8. Playback Score/Watching it over-and-over again: 60
9. Would I purchase more of this company's products: 60
10. Overall grade based on cost vs. value: 60

Grand Total: 60% (Good)

Secondary Grading Criteria:

1. Beginners benefit: Good
2. Intermediate benefit: Good
3. Advanced benefit: Good
4. Time to benefit: Few months+
5. The need to buy additional tapes to understand this one: Yes, refers to other material

Written Summary:

Every month Mike Kanarek seems to have 1-3 Full Page ads in well-known martial arts magazines, claiming how great his ISRAELI based F.I.G.H.T. system is, so lets take a peek!

In the 80's and 90's, it was Peterson's SCARS that seemed to dominate the military based self-defense market. There were a couple of other NAVY SEALS players picking up Peterson's crumbs, such as Paul Vunak, Lew Hicks'/SAFTA, and Frank Cucci's Panther and TRS stuff. Then of course there was the ongoing confusion often created, as to who was the official NAVY SEALS H2H instructor/system, along with who were the SEALS still really using? Well, looks like Peterson has practically disappeared, with the exodus of Larkin, and other than his website I haven't really noticed him placing full page ads in certain martial arts magazines month-after-month. Many of the tape companies have told me, "the industry goes through trends and cycles, and eventually gets back to the same stuff".

Now it seems ISRAELI based military self-defense is the craze. This of course creeped into the limelight in the 90's, with what I'd originally heard was an attempt to trademark/register the name Krav Maga. Now it seems there are others offering ISRAELI based training, and most don't, or maybe can't, use the name Krav Maga. I heard in the past there were numerous legal attempts made in who actually owns and can use the Krav Maga name in the U.S.! So we have others like Mike Kanarek here, and Moni Azik, who teach ISRAELI based military combatives, and label it something other than Krav Maga. Attempting to own the rights to the name of a certain style is silly to me. What kind of absurdity is next, David Caradine or Warner Brothers going after Kung Fu schools? ;-)

#### [Tasks and exercises]
**1.** List each of the secondary grading criteria in the tape review together with the rating it receives.
**2.** Answer these questions from the tape review:
(a) What grand total does the review give?
(b) According to the review, whose system seemed to dominate the military-based self-defense market in the 80's and 90's?
(c) Which name was there reportedly an attempt to trademark or register?
**3.** Go on with the tape review from its last sentence.

#### [Dataset records]

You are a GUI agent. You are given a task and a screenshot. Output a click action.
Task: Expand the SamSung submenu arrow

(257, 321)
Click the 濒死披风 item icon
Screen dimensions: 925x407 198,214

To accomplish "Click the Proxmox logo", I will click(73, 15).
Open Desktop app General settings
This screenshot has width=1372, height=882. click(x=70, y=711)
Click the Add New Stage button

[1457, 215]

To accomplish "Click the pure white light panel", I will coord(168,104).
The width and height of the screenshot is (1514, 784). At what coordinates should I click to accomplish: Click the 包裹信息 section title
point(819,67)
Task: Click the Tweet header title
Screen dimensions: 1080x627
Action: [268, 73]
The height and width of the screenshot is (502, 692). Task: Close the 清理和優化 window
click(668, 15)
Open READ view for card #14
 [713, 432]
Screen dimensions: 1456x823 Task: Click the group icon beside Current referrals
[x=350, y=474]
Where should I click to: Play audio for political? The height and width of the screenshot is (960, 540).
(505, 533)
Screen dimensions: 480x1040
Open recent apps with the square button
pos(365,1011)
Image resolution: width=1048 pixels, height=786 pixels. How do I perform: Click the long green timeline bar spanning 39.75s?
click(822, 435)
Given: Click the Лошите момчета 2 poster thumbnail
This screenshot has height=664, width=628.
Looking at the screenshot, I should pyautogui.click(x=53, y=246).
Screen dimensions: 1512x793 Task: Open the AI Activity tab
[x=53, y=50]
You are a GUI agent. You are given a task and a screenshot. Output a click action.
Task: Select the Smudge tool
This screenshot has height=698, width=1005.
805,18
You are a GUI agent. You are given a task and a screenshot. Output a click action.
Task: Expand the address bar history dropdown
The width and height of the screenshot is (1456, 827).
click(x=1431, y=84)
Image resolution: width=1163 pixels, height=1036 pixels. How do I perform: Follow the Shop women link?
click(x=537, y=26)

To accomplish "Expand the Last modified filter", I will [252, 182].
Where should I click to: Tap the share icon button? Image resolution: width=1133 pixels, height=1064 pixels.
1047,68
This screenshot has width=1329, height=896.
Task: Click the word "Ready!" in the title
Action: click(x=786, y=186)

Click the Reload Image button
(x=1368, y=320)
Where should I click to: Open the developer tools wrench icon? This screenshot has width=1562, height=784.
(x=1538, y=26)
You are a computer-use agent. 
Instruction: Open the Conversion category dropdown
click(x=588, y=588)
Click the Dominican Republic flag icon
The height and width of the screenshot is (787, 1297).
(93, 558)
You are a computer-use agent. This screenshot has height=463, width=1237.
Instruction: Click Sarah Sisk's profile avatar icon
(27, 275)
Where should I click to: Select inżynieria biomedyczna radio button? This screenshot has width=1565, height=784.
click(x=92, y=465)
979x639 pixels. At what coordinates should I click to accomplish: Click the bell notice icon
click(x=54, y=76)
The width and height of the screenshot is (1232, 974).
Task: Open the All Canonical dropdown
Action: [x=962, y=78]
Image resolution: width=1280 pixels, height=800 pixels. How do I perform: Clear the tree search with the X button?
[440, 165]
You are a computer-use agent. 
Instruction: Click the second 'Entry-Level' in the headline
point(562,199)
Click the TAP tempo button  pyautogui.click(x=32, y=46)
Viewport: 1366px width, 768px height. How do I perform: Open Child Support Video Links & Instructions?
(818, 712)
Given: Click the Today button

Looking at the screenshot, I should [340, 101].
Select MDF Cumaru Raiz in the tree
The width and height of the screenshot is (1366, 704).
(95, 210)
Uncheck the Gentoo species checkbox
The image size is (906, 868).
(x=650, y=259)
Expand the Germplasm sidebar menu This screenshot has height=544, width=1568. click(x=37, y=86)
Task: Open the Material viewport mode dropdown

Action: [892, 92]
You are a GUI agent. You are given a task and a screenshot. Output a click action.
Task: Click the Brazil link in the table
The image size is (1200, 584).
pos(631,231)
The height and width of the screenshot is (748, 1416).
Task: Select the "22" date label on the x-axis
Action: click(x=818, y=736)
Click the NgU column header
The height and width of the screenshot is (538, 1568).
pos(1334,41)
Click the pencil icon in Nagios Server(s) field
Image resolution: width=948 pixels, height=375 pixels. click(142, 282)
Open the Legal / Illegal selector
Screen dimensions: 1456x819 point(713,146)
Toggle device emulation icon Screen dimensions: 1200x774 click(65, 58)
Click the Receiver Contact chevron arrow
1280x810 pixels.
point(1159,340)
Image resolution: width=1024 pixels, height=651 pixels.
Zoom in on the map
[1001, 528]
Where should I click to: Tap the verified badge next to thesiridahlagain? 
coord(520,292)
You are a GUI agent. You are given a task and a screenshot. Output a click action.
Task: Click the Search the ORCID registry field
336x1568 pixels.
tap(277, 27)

#### [Expected answers]
**1.**
1. Beginners benefit: Good
2. Intermediate benefit: Good
3. Advanced benefit: Good
4. Time to benefit: Few months+
5. The need to buy additional tapes to understand this one: Yes, refers to other material

**2.**
(a) 60% (Good)
(b) Peterson's SCARS
(c) Krav Maga

**3.**
Several years ago we reviewed a "Krav Maga" tape series produced by ESPY-TV, that it appears a person can't buy anymore. That video instructors name was Rhon Mizrachi. If memory serves me correctly, I think this title was eventually "shelved", due to the legal use of the name "Krav Maga". Funny, I think I saw Mizrachi's name in Kanarek's credits, as some sort of technical advisor, at the end of Kanarek's tapes. Hmmmm? Also interesting, there's a mock terrorist-type hijacking scene on Kanarek's tapes, in which Kanarek, and a very helpful and proficient combatives practitioneer, separately dispose of (2) hijackers taking over a bus. That practitioneer's face is blocked out, yet is thanked in the credits anonymously. So Mizrachi's technical expertise is credited on Kanarek's tapes, Kanarek has obtained rank through Mizrachi, it seems Mizrachi can't sell Krav Maga videos anymore, and we have a masked man assisting Kanarek on the bus. I always heard 1+1=2!!! ;-) I can't help but wonder if Mizrachi caught some legal heat from certain Krav Maga people, and in some sort of settlement, agreed in writing not to appear in any more ISRAELI based training tapes! We all know Mizrachi exists, is supposedly an 8th degree Krav Maga practitioneer through Ira Lichenstein, was Kanarek's "technical advisor" for the bus scene, Kanarek received rank from Mizrachi, and the other guy in the bus scene it's said on tape "due to professional reasons his identity can't be revealed". Maybe it should say "due to absurd legal reasons, his face can't be revealed". Who knows! Will the martial arts in-fighting ever stop? The JKD community went through it, so did the Kenpo community, the Professor Vee community, and from what I've heard it seems maybe the ISRAELI combatives community too. Does everything have to be about power, egos, and money? Personally, I'm sick of it.

So what's the best way to describe this FIGHT system of Kanarek's? I guess you could listen to Kanarek's lengthy-and-time-consuming explanation on his first tape, in which he uses alot of ISRAELI names to say it's a combination of 4 different things. But I don't think that will help most of us who don't have exposure to those 4 things, to really understand it. Thus, I'm going to describe what I saw, based on other tapes and systems reviewed here.

If you were to take bits-and-pieces of David James techniques, along with some of Paul Vunak's Street Safe techniques, add a Muay Thai/JKD twist, throw in some universal military type combatives, you've just about got Kanarek's FIGHT system. Almost sounds like an ideal system, doesn't it? Well, I wouldn't make a mad-dash to place an order just yet! In my opinion, Kanarek started out on the right road, but hit a few potholes along the way!

Here's what you get across 5 tapes:

Tape 1: Principles and Concepts - Kanarek wastes the first 10-15 minutes giving a thorough history about his system. Personally, point me to the website, and I'll read about that if I have an interest. Don't eat up valuable video time doing that! I'd rather get techniques on video vs history! Once you get past that stuff, he spends the rest of the tape going through and identifying many of the strikes he recommends. To his advantage, this is a lengthy tape, clocking in at 1 hr 48 minutes, and he does tie concepts into techniques. I counted about 40 different numbered lessons on Tape 1.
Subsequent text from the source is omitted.